Nov 20, 2015 21:38
А потом, знаешь, все-таки, окна Подола немножко другие, в них хочется заглядывать, - привстав на цыпочки, высматривать нечто умиротворяющее, отличное от иного жития-бытия образца пятнадцатого года, пускай с тем же пыльным фикусом или обленившимся кошачьим боком, но иное, - как будто, запуская нескромный взгляд в подольское закулисье, пытаешься отыскать самое себя.
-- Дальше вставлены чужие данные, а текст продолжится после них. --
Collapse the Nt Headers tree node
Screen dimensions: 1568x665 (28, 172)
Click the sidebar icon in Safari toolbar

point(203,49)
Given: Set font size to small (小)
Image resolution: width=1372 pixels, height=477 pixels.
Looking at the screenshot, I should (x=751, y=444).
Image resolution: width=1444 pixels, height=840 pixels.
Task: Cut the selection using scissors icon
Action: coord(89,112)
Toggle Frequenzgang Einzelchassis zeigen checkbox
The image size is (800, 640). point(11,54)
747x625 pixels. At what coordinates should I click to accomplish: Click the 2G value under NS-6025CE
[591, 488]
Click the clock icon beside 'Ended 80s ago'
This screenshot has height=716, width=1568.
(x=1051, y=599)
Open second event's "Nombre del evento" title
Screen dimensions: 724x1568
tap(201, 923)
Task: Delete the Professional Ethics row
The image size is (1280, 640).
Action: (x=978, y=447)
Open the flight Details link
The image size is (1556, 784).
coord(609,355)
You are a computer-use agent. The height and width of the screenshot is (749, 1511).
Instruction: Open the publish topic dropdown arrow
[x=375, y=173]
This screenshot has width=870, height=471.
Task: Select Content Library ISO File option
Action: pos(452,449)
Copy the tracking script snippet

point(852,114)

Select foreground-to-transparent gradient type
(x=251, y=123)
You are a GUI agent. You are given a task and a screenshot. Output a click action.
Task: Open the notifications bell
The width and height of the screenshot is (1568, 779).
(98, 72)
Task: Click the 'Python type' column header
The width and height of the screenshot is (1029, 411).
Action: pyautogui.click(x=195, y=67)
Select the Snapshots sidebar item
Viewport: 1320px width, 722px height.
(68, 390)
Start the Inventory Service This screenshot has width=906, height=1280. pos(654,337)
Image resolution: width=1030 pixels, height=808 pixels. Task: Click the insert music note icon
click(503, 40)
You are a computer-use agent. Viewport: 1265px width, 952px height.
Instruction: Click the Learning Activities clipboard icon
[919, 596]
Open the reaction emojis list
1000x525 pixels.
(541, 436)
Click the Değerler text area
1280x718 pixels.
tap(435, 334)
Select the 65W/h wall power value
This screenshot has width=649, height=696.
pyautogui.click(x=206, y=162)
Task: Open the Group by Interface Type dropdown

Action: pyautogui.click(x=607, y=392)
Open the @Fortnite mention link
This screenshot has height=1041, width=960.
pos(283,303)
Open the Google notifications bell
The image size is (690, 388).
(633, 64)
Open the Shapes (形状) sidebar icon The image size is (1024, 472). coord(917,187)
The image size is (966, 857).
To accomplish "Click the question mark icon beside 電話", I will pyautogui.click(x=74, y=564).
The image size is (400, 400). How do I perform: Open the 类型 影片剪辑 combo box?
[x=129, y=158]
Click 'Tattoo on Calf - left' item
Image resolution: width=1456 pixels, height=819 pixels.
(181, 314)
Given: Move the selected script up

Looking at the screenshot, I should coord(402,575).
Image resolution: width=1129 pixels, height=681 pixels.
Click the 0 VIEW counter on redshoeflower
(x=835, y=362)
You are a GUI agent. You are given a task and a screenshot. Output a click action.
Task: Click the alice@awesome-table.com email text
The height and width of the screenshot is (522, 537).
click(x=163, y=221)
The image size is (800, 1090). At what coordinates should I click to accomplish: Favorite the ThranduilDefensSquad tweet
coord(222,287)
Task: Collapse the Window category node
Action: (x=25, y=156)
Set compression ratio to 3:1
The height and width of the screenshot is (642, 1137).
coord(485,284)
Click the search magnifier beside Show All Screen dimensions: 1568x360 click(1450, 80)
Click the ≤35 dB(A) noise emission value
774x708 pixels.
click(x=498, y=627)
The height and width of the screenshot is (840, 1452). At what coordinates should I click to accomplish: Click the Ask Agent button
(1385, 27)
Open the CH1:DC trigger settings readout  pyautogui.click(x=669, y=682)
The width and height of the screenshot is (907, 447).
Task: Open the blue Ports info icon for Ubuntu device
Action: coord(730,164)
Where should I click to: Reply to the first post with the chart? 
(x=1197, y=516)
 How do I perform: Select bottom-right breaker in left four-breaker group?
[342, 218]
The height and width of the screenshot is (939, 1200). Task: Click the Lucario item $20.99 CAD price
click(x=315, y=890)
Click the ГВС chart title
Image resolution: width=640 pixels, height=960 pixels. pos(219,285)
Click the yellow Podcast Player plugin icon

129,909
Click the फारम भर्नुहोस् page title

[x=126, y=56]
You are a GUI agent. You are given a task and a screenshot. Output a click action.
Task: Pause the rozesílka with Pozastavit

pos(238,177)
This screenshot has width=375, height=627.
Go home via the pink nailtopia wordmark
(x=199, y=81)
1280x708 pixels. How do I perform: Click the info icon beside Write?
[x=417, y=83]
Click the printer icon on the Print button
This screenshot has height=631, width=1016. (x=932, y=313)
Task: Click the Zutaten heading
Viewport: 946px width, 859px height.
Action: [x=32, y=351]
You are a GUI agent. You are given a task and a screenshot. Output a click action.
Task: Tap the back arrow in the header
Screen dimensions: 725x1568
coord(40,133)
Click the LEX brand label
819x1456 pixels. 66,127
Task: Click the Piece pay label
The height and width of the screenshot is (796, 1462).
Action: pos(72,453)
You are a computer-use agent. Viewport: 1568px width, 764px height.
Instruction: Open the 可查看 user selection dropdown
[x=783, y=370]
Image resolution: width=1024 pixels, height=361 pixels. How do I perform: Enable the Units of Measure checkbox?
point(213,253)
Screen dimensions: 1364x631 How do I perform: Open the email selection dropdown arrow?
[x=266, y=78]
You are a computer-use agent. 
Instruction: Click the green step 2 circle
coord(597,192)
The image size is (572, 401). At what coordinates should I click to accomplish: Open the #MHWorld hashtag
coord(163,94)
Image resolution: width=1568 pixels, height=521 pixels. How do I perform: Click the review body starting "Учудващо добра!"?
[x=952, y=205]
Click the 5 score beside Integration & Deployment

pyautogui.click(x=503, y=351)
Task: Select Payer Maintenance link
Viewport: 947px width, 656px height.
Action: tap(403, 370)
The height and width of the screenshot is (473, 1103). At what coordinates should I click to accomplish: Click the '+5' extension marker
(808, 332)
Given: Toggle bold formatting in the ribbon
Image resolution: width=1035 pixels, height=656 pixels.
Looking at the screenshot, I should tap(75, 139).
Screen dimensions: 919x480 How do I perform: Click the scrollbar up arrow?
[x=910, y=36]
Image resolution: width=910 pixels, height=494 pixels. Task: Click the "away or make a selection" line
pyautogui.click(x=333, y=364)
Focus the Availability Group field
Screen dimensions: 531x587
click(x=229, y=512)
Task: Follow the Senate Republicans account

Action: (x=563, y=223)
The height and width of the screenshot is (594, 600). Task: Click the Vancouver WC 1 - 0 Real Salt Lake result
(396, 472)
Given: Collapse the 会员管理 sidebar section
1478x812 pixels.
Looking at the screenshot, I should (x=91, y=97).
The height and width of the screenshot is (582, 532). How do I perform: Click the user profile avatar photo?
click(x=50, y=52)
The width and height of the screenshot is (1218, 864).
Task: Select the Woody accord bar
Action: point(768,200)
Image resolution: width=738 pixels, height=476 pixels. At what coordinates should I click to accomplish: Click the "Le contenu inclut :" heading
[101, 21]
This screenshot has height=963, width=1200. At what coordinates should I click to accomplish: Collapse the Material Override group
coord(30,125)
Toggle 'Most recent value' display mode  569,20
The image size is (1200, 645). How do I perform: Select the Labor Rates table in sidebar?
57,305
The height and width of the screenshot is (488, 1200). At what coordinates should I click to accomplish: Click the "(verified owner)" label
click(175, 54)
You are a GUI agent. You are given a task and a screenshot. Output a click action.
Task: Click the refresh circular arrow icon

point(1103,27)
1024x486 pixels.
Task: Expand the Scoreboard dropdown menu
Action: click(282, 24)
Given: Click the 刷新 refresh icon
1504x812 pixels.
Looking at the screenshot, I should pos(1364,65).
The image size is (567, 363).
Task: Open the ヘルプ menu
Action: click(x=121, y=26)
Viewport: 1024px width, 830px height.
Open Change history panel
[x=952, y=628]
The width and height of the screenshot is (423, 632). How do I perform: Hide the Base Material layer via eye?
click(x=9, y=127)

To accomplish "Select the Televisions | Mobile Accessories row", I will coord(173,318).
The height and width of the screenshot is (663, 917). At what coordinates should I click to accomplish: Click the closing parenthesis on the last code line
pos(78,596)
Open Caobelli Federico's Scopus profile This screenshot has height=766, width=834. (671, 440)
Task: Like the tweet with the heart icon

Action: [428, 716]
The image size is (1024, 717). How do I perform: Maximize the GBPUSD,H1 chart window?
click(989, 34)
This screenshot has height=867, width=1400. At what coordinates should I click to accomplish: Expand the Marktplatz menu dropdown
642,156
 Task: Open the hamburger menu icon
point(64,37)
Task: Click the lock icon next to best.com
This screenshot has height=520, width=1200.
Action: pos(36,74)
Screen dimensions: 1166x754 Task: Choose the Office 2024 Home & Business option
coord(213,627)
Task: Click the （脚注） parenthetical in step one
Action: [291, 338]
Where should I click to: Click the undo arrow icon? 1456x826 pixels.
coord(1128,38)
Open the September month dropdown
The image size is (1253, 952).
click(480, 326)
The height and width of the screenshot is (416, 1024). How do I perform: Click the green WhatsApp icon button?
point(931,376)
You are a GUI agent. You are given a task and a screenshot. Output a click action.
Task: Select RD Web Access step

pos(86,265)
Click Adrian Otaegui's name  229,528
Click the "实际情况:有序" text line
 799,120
Помножим высоту потолка на окружность кружевной салфетки, скрывающей шероховатость буфета, извлечем корень из монотонной капели, темнеющих провалов , наполненных дождевой водой, скудного освещения, скученности автомобилей, и получим вырезанный из стены кадр, за ним еще и еще один, и вот уже случайный кот, выпуская хищные коготки, обретает имя, а книжные корешки выгибаются навстречу поглаживанию детских пальцев, - в уютной тишине скрежет ожившего часового механизма приводит в движение механизмы гораздо более сложные, изощренные, - и вот уже далекий вечер приближается, выныривает из небытия, раскрывается, точно читанная не раз книга, - отнюдь не на самом захватывающем, а как раз обыденном, но от того не менее ценном.
Прежде всего, звук, а за ним и запах, - тогда жизнь пахла и звучала иначе, не так ли? - восторг новизны каждого дня, шелест развертываемой книжки, ее желтеющих листов, тихое покашливание, бубнеж радио за стеной, едва различимый сквозь сон и толстый настенный ковер. Вплетаясь в сложную вязь узора, он становился частью сна, - там круглая лампа, покачиваясь, согревала янтарным теплом, поток воздуха поступал из распахнутых пока еще ставен, за которыми окна, покрываясь испариной, отражали уличный свет, змеился кошмарами коридор, ведущий к ущербным ступенькам, и длинное слово "ангина" проступало из тьмы, томило и плавилось, отзываясь болезненным подергиванием в распухших миндалинах, нарастающим жаром и обжигающим холодом чужих рук.
Вторжение чужого или чужой в мир вздыбленных одеял и разбросанных как попало подушечек-думочек казался кощунством, - по крайне мере, проснувшейся мне, обостренно отличающей резкий запах вошедшего с докторским саквояжем, - пахло аптекой, зеленкой, уколом, нашатырем, и сдвинутые округлые колени, облитые глазурью капрона, внушали почти что ненависть, - тогда, в безымянный дождливый день, за которым и даты не закрепилось, - всего-то и нужно было, что выставить чужого, вырезать из мизансцены, стереть самое воспоминание о нем, и благообразие восстановленной по крупицам картины мира торжествовало, - обложенная со всех сторон подушками, я милостиво соглашалась на горячее молоко, сдобренное медом и брусочком сливочного масла
Окна Подола уже не мои, - чужая жизнь вторгается во владения памяти, - она не ждет добровольного выселения старых жильцов, - подталкивая, швыряет вслед узлы, набитые ненужной утварью...бесцеремонно визжа тормозами, пробуждает от долгого счастливого сна.